La salita mette il cuore in gola, ma non è la fatica. È quella strana allegria che arriva quando stai facendo qualcosa che ti assomiglia. La discesa è veloce, quasi inevitabile. Già da lontano vedo la costa, vuota, bellissima. Nessuno in giro. Solo io, e il mio scoglio.
E mentre cammino, ripenso a quella frase sentita giorni fa:
“Mi raccomando, quando vai via lascia la chiave sulla nicchia, tanto qui non tocca niente nessuno.”
Ho pensato subito a mio nonno. A quando parlava con nostalgia del tempo in cui si dormiva con le porte aperte. Io quella nostalgia non l’ho mai capita. Fino a ora. Fino a questo momento in cui mi accingo a lasciare una chiave su una pietra, fidandomi.
Non è solo un gesto: è un modo di vivere.

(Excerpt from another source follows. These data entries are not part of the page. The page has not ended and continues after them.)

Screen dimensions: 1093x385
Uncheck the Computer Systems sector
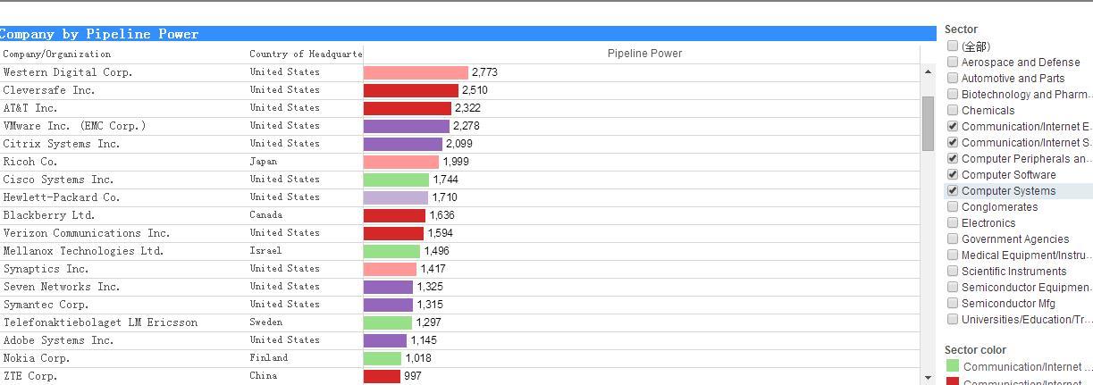point(953,191)
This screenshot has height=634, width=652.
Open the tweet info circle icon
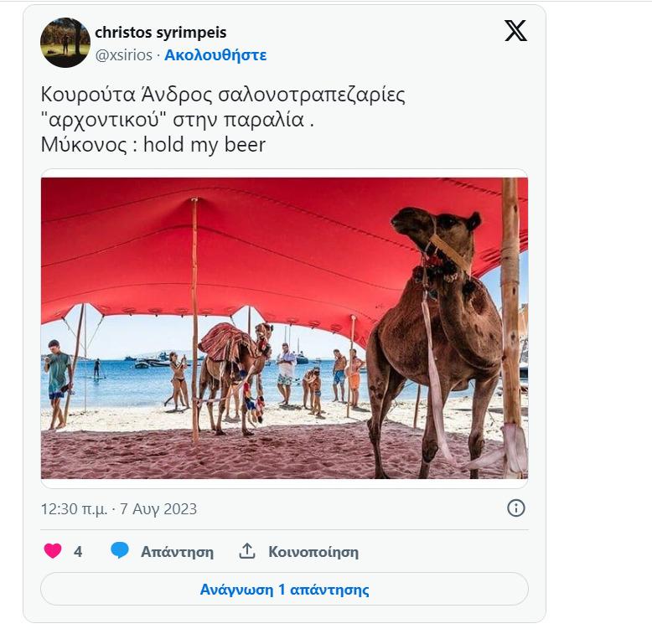pos(516,508)
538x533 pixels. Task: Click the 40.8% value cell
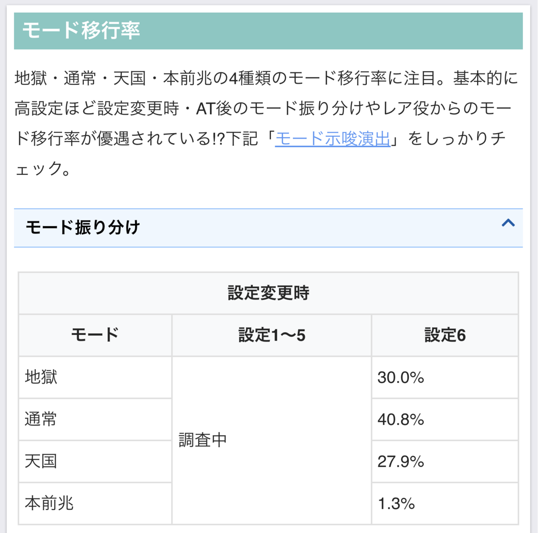click(445, 420)
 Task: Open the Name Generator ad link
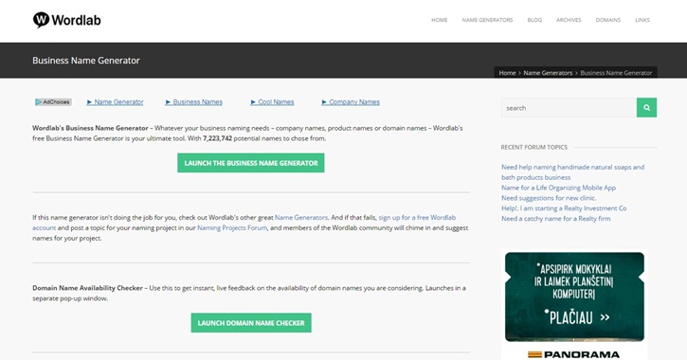(116, 102)
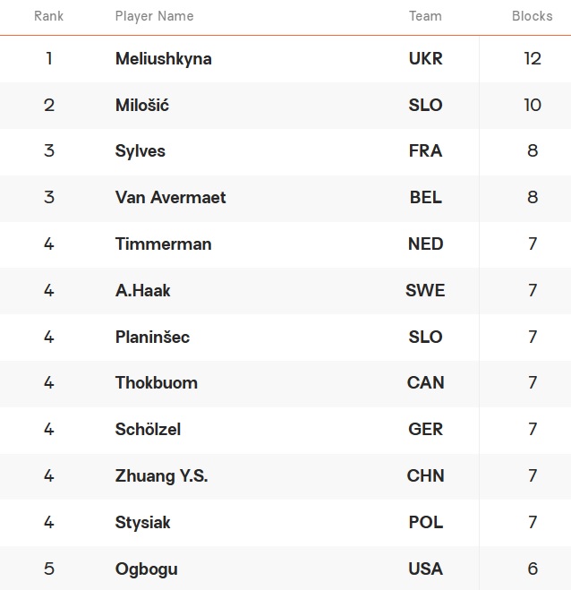Click the Team column header
Image resolution: width=571 pixels, height=590 pixels.
(425, 16)
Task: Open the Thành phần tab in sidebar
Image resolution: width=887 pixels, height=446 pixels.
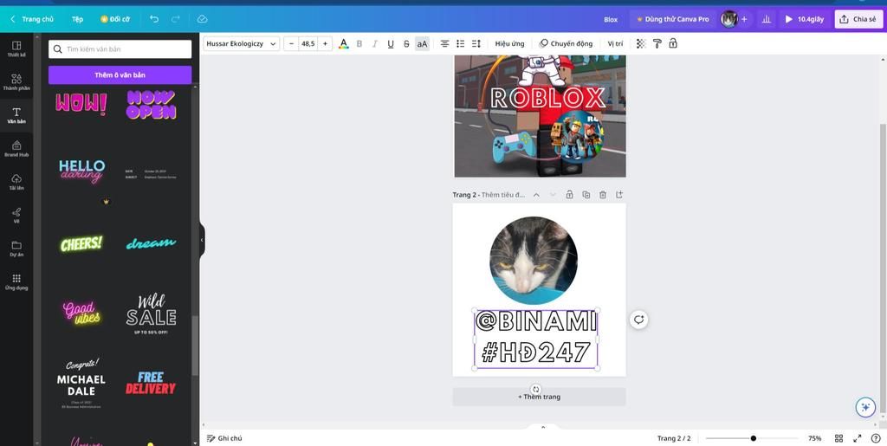Action: coord(16,82)
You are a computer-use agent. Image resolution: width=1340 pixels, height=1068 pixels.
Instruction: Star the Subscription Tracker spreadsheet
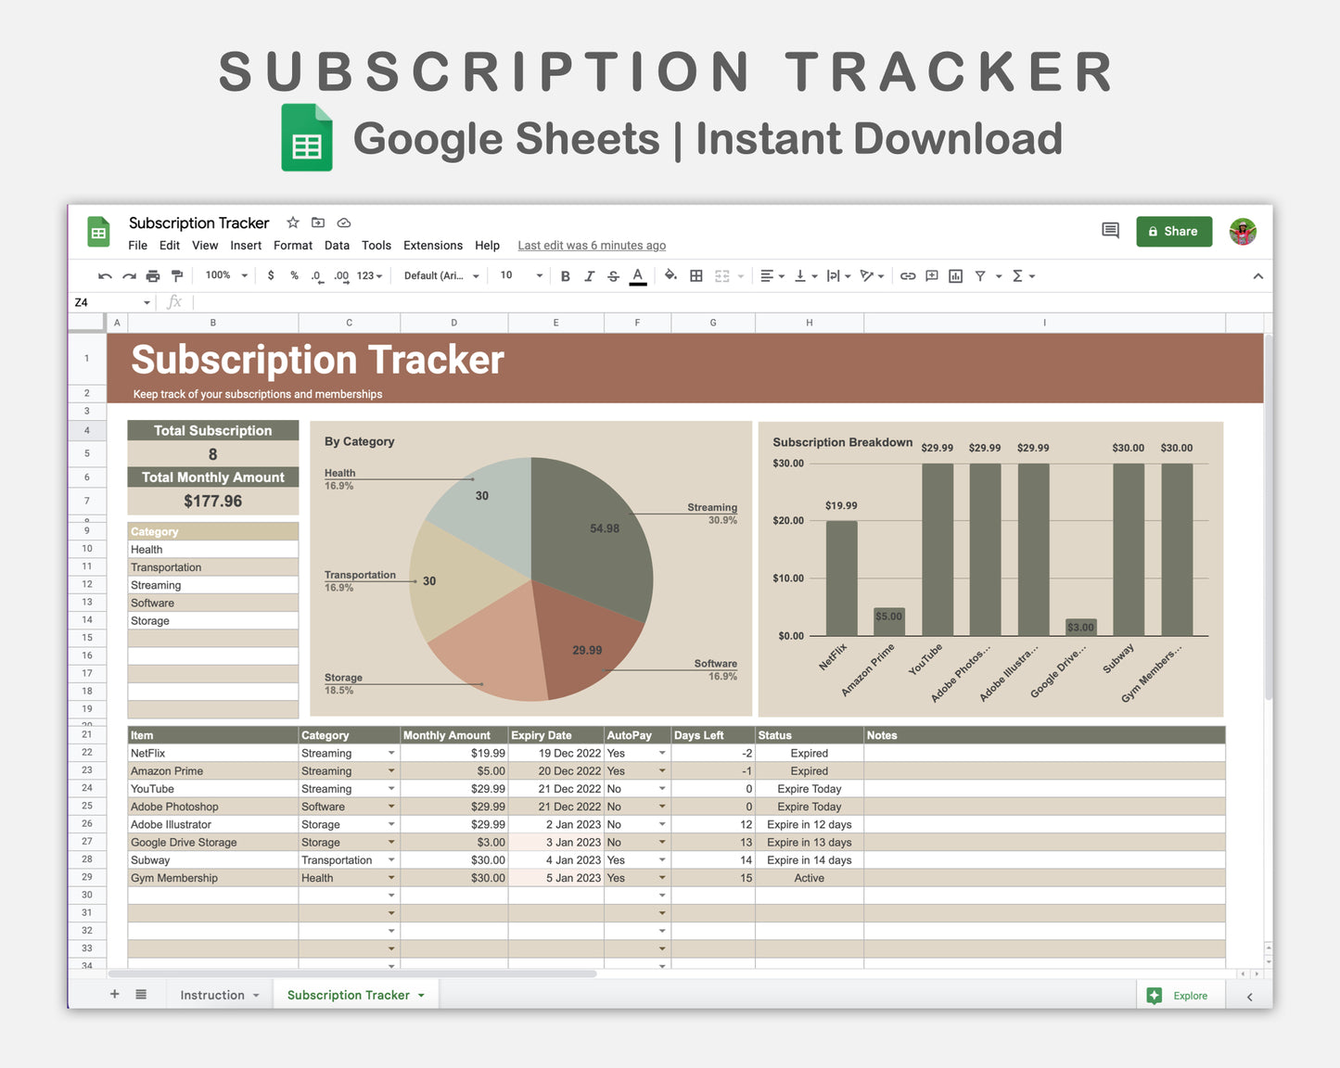[x=293, y=223]
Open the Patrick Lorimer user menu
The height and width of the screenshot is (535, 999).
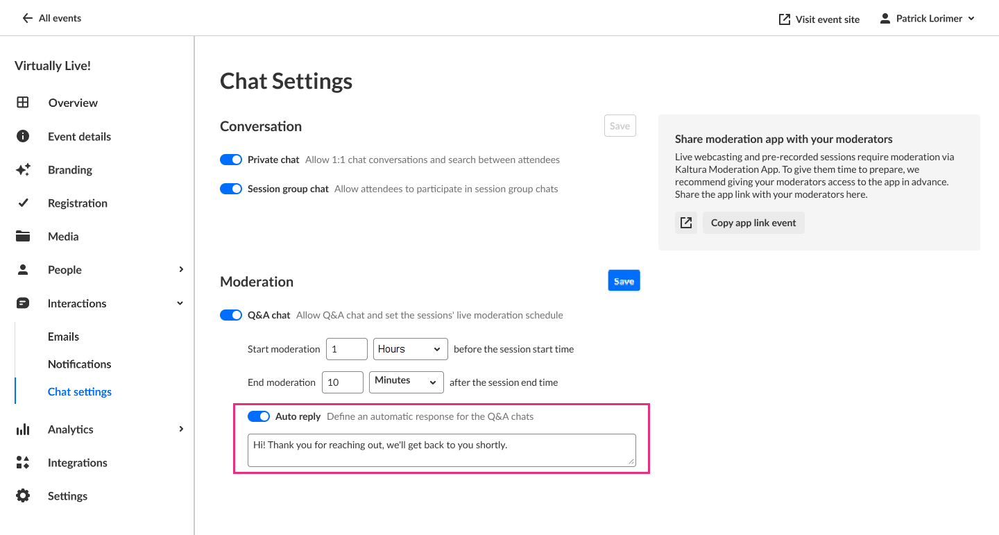(927, 19)
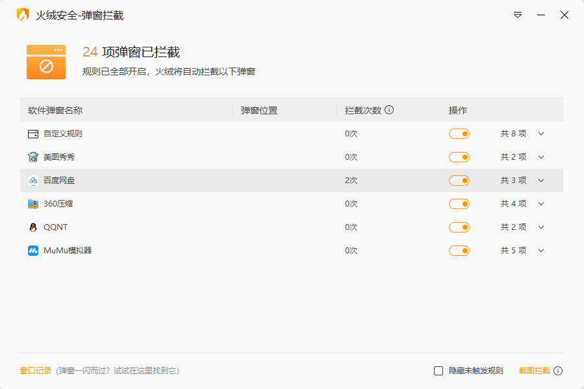Click the 软件弹窗名称 column header

55,110
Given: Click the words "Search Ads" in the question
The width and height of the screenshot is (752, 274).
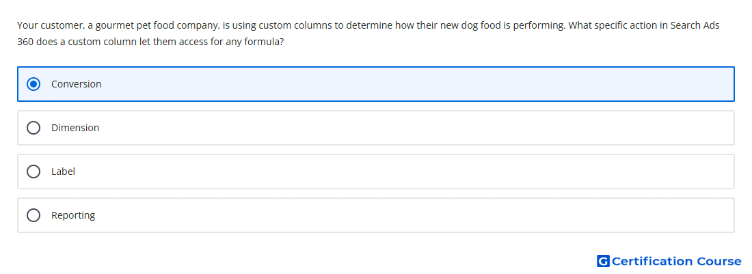Looking at the screenshot, I should [695, 25].
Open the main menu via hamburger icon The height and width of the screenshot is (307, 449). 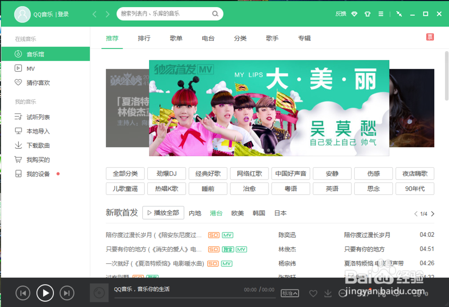click(381, 13)
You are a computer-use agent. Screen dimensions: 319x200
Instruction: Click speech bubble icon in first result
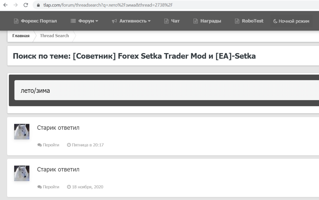tap(40, 145)

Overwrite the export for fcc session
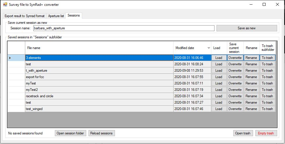[235, 77]
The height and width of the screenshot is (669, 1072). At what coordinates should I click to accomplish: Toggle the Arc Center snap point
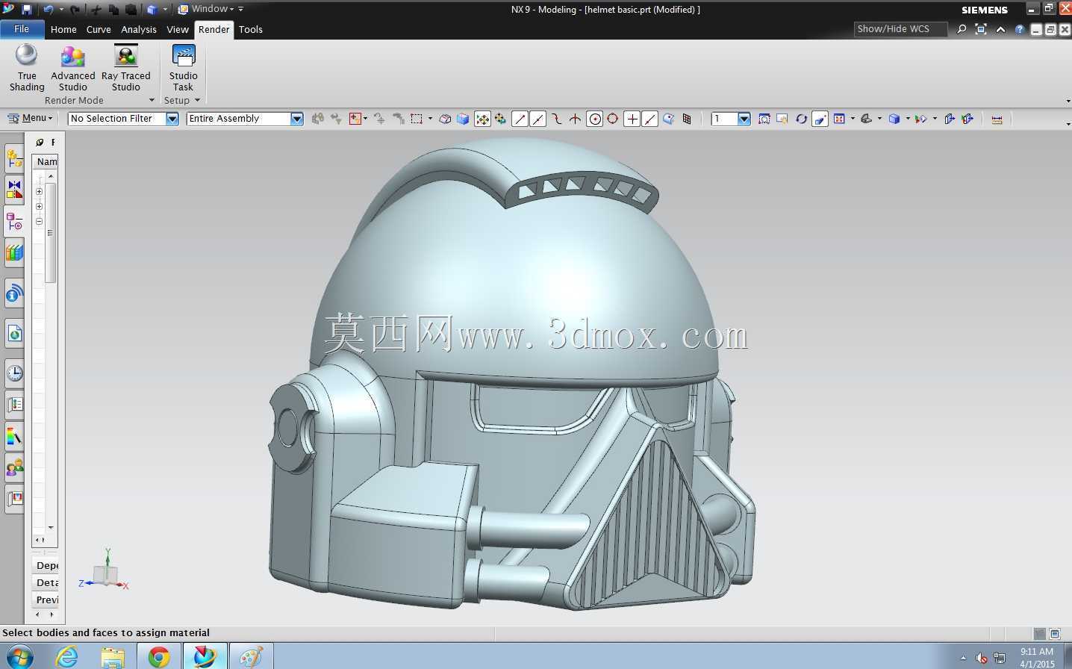(594, 119)
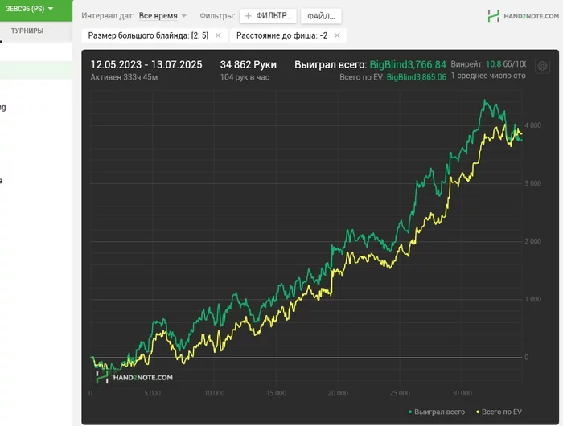The width and height of the screenshot is (563, 426).
Task: Click the '34 862 Руки' hands count
Action: (x=249, y=64)
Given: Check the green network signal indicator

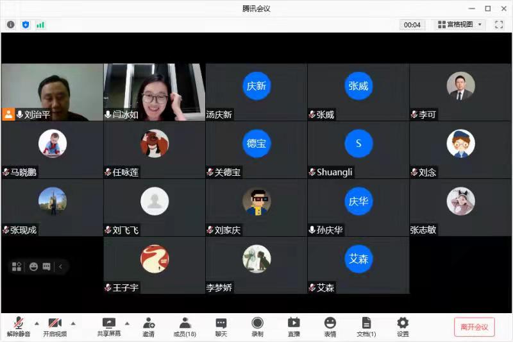Looking at the screenshot, I should click(40, 24).
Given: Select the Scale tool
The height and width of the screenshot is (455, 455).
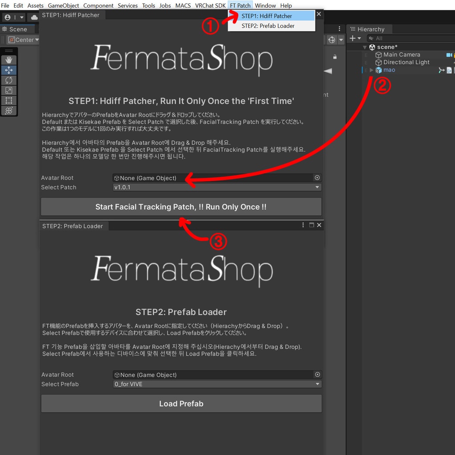Looking at the screenshot, I should pos(9,90).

Pantelleria mi ha insegnato che la libertà non è sempre un grido, a volte è silenzio. È dimenticare di chiudere a chiave la porta e non avere fretta di tornare a farlo. È lasciare le chiavi dell’auto appese al cruscotto mentre fai la spesa. È non dover sorvegliare tutto, neanche se stessi.
Raggiungo lo scoglio. Mi spoglio, anche di quello che non si vede.
A testa in giù, mi tuffo nel blu. E rido, dentro. Ho mantenuto la promessa.
Riemergo. Porto indietro i capelli. Respiro.
Pantelleria ha aperto la porta della mia prigione, anche se solo per quindici giorni.
Ora ho lasciato la chiave dove mi è stato detto. Non a un secondino, ma a un uomo che sa cos’è la libertà.
Quando tornerò in città, richiuderò un cancello dietro l’altro. Ma questa isola continuerà a esistere, con o senza di me.
E oggi, 25 aprile, è il giorno della mia Liberazione.